ICS-CERT reports that a relatively low-skilled attacker could remotely exploit this vulnerability to  allow unauthenticated remote attackers to upload malicious firmware without prior authentication.

BTW: Siemens tweeted this morning about another new advisory that they have just published. That will probably show up next week on the ICS-CERT site.

Nari Advisory

This advisory describes an improper input validation vulnerability in the Nari PCS-9611 relay, a control and monitoring unit. The vulnerability was reported by Kirill Nesterov and Alexey Osipov from Kaspersky Labs.

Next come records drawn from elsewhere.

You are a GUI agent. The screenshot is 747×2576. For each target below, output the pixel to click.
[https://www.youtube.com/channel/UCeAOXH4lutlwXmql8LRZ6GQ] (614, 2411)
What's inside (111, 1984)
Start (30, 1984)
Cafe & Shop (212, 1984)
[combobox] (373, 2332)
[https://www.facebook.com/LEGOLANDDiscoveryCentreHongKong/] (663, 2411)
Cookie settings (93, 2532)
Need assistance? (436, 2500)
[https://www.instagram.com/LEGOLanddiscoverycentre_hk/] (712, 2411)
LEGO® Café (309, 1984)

Nari has not responded to ICS-CERT about this reported vulnerability.

ICS-CERT reports that a relatively low-skilled attacker could use a publicly available exploit to remotely exploit the vulnerability to gain arbitrary read/write abilities on the system.

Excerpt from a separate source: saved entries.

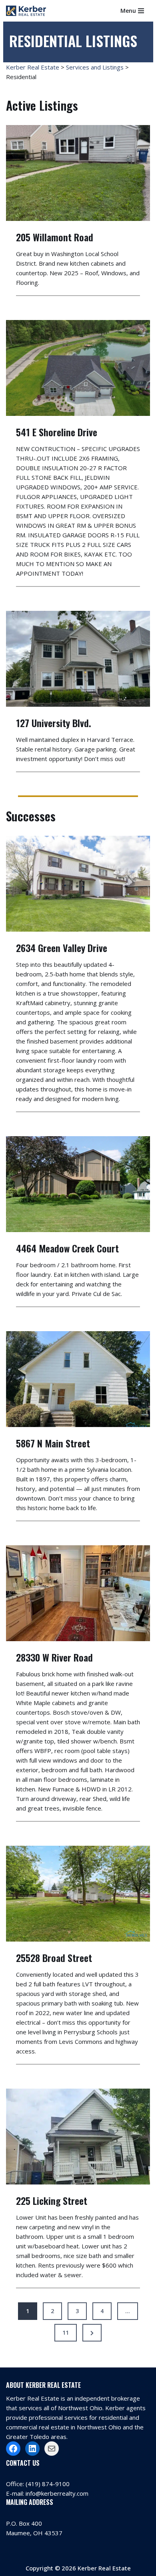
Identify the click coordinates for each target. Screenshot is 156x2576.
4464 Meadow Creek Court (67, 1248)
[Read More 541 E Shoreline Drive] (78, 368)
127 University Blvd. (53, 723)
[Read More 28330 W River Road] (78, 1593)
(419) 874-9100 (48, 2484)
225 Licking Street (51, 2200)
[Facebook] (13, 2448)
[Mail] (51, 2448)
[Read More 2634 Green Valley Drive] (78, 884)
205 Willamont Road (54, 237)
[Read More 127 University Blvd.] (78, 659)
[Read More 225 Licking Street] (78, 2136)
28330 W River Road (54, 1657)
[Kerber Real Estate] (28, 11)
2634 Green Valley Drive (61, 948)
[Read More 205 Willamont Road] (78, 173)
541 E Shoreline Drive (56, 432)
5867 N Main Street (53, 1443)
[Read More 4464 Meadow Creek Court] (78, 1184)
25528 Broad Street (54, 1958)
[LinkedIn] (32, 2448)
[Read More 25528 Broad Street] (78, 1894)
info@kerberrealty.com (57, 2493)
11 (65, 2332)
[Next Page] (92, 2332)
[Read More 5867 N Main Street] (78, 1379)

Industrial Products (older advisory) Update

This update provides new information for an advisory that was advisory originally issued on November 8, 2016 and then updated November 22^nd, 2016; December 23^rd, 2016; February 14^th, 2017; March 2^nd, 2017,  May 9^th, 2017, and again on June 20^th, 2017. The new information includes new affected version data and mitigation links for:

• SINEMA Remote Connect Client: All versions prior to V1.0 SP3;

NOTE: The revised Siemens security notice also changed the temporary mitigation measures for SIMATIC PCS 7 V8.1, but that was not mentioned in the ICS-CERT update.

S7-300 Update

This update provides new information for an advisory that was originally published on December 13^th, 2016 and then updated on May 9^th, 2017, July 25^th, 2017, and again on November 28^th, 2017. The new information includes the addition of two new affected products along with mitigation links:

• SIMATIC S7-400 V7 CPU family; and

• SIMATIC S7-410 V8 CPU family

NOTE: The revised Siemens security notice reports that the S7-410 V8 CPU family is only affected by the inadequate encryption strength vulnerability.

PROFINET Update

This update provides new information for an advisory that was originally published on May 9^th, 2017 and updated on June 15, 2017,on July 25^th, 2017, on August 17^th, 2017, on October 10^th, on November 14^th,  November 28^th, 2017, and most recently January 18^th, 2018. The new information includes new affected version data and mitigation links for:

• S7-400 PN/DP V7 Incl. F: All versions prior to V7.0.2

• SINAMICS DCP w. PN: All versions prior to V1.2 HF 1

SCALANCE Update

This update provides new information for an advisory that was originally published on November 14^th, 2017 and updated on December 5^th, 2017, and again on December 19^th, 2017. The new information includes new affected version data and mitigation links for:

• SCALANCE WLC711: All versions prior to V9.21.19.003; and

• SCALANCE WLC712: All versions prior to V9.21.19.003

Industrial Products (newer advisory) Update

This update provides new information for an advisory that was originally published on December 5th, 2017 and updated on December 19th, 2017 and again on January 23^rd, 2018. The new information includes new affected version data and mitigation links for:

• SIMATIC S7-400 PN/DP V7: All versions prior to V7.0.2; and

• SIMATIC ET 200MP: All versions prior to V4.0.2

Commentary

Even if Siemens does not issue any more multiple product advisories in the near future (not likely, they have obviously shared a bunch of code across product lines over the years) we will continue to see large numbers of these advisory updates over the next year or so. Unfortunately, while vulnerable code is relatively easy to share, fixes cannot be cut and pasted so easily; too many dependencies, loops, etc. to check and modify as necessary. These time and resource-consuming exercises being undertaken by Siemens are a good example of why secure coding practices are so important; it really is easier over the life of the product to do it right the first time.

It would really be a good cybersecurity grad-student project to look at the costs that Siemens is expending to go back and correct mistakes that should have been caught before they ever made it to market.